Rudeness is in the Mind of the Beholder


While in principle, I agree with this meme, I also think it’s too general to be accepted without a huge caveat. And I mean HUGE. Like on the scale of the Grand Canyon. Rudeness is so subjective that in many respects it defies description. For example, what constitutes rude to someone in Atlanta may be business-as-usual for someone in Brooklyn. Certain ethnic groups likewise have vastly different standards of behavior. What’s offensive to someone from England will be entirely different than a native of Italy.

Okay, before I go any further, please note that I’m talking about the subjective interpretation of rudeness. I’m not talking about when a person is confrontational. That’s an entirely different situation, which fits the above meme much better, but the words don’t flow quite as nicely. Maybe part of the problem is so many people don’t know the difference.

There have been numerous references to individuals referred to as “snowflakes” lately, a term I didn’t fully understand until I happened upon its definition: Someone who is easily hurt or offended. Aha!
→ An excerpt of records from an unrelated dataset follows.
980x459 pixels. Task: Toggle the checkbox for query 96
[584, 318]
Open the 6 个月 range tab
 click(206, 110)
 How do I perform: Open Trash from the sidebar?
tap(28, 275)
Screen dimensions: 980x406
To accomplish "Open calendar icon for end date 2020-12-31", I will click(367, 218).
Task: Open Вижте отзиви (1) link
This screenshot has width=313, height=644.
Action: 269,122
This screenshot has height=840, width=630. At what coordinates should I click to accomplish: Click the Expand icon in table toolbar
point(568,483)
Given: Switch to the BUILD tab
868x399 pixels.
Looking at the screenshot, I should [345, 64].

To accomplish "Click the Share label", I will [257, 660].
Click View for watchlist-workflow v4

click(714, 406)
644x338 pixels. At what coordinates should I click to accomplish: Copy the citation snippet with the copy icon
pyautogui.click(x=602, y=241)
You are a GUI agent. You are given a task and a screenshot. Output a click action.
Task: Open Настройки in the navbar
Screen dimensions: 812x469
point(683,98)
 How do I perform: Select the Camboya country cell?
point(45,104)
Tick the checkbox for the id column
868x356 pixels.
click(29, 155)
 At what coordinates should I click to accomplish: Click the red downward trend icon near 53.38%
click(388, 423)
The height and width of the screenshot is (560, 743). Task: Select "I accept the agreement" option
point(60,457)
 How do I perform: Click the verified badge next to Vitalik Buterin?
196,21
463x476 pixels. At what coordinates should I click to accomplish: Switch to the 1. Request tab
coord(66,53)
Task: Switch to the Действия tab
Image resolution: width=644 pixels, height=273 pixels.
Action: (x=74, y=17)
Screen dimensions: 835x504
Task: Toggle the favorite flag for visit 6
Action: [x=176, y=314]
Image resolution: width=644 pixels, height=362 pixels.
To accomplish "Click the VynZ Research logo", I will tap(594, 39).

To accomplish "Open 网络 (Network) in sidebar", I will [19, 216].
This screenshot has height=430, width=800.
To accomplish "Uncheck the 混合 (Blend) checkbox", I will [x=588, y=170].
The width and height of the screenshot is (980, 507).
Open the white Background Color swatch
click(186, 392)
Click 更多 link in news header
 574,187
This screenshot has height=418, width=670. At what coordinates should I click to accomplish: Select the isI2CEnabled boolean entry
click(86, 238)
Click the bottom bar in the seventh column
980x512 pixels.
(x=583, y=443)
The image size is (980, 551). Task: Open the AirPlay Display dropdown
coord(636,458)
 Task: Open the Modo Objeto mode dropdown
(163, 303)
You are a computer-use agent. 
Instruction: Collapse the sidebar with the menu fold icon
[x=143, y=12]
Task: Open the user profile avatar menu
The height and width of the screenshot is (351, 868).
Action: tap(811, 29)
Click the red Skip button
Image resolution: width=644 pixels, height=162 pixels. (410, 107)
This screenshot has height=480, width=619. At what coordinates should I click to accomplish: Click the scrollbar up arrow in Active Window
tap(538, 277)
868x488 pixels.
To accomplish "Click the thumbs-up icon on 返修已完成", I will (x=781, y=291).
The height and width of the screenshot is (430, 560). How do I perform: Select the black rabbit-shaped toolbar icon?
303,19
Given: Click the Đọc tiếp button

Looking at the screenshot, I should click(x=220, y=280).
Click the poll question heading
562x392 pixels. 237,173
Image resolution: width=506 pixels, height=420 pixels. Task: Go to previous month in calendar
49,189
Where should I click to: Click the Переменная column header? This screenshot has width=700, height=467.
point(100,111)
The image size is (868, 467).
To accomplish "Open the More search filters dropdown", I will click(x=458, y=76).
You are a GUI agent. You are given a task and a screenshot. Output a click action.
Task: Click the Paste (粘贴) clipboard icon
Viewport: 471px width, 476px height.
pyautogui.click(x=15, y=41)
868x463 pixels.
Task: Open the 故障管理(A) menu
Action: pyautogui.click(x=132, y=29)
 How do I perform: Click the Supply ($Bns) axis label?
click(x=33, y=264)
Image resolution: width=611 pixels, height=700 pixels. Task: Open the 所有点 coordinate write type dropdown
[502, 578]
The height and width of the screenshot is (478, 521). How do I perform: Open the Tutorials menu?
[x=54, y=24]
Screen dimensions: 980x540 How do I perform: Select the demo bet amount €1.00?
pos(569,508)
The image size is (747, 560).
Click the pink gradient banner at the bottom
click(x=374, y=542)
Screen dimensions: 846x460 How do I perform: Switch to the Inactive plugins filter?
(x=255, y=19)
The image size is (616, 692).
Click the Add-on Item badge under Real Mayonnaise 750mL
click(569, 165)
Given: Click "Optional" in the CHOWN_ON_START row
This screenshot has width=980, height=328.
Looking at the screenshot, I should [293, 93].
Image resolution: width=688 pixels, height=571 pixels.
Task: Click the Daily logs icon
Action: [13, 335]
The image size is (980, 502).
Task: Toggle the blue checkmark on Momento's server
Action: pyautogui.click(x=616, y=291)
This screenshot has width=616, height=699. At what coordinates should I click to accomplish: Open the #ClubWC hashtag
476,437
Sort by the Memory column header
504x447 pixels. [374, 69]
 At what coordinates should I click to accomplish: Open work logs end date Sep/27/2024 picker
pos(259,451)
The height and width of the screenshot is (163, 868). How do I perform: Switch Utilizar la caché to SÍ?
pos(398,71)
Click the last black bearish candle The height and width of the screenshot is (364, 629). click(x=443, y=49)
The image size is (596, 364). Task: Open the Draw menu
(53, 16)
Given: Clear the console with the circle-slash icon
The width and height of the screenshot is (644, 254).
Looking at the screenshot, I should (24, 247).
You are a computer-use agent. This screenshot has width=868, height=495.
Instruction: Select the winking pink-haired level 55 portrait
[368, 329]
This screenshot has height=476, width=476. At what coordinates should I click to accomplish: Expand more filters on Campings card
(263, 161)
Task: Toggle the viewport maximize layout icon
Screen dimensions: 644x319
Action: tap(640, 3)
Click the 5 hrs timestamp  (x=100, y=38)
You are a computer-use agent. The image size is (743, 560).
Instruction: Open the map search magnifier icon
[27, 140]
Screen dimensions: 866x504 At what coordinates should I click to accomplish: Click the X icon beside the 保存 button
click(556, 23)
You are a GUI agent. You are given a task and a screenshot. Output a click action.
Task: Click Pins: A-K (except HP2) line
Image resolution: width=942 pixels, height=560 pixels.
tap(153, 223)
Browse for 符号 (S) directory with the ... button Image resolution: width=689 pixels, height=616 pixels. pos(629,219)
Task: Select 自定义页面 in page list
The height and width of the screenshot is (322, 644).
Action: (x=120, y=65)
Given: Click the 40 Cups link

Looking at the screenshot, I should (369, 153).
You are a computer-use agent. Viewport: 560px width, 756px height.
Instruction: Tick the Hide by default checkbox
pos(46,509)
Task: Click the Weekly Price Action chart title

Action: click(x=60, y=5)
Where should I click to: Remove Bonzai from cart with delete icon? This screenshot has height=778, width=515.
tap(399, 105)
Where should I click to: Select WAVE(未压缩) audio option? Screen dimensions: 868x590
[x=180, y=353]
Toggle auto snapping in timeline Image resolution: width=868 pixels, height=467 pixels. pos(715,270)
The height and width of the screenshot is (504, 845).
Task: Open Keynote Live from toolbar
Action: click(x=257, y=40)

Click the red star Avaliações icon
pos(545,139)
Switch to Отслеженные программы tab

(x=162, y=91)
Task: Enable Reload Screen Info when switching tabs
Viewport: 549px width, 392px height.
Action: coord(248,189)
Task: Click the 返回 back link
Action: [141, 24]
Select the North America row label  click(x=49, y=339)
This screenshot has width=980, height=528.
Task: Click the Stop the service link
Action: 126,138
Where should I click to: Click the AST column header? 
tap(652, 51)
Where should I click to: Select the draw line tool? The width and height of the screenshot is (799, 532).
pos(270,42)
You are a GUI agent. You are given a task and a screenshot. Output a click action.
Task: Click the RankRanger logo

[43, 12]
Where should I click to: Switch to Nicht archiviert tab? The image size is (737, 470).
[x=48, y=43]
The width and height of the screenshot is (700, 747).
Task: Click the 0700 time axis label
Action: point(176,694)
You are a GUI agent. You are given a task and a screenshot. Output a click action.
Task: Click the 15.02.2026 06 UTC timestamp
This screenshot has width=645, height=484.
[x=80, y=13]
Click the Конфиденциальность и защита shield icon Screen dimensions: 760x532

Makes perfect sense–someone whose ego is so fragile that they figuratively “melt” when they encounter something contrary to their personal paradigm.

I was raised that it was foolish to take offense when none was intended. In other words, sometimes you won’t like something a person says, perhaps because they’re a bit too outspoken or raised with a different standard of what equates to “rude” behavior.  Remember Dorothy on “The Golden Girls?” Her behavior could certainly be considered “rude”.

However, if it was not intended as a slam, insult, or challenge, then it seems foolish to get your panties in a wad. Some people are programmed that way, aren’t even aware of it, and seldom mean it as perceived. Or maybe they meant it at the time, but overreaction on your part can result in a rift that never closes. By the next day the offending party may have already forgotten about it while you’re just getting started nursing a grudge. It takes two, remember?

While rudeness is indeed in the mind of the beholder, it’s important to consider whether that judgment is correct. A person’s reaction is also in their court. There are those who are so easily hurt or offended that you cannot relax around them, but tiptoe on eggshells so as not to ruffle their precious feathers. Such people go off in a huff if you offend them, yet you may not even know why. So who’s at fault? Whose responsibility is it? Who’s the bigger person, or in the case of the meme, the stronger person? The one who was “rude” or the one who didn’t react?

The world has enough whiners and martyrs out there who apparently never learned in elementary school that “Sticks and bones may break my bones, but names will never hurt me”. Even if a person IS being overtly rude, how you react is your responsibility. In that case, why give them the satisfaction of reacting? Who’s the stronger person then?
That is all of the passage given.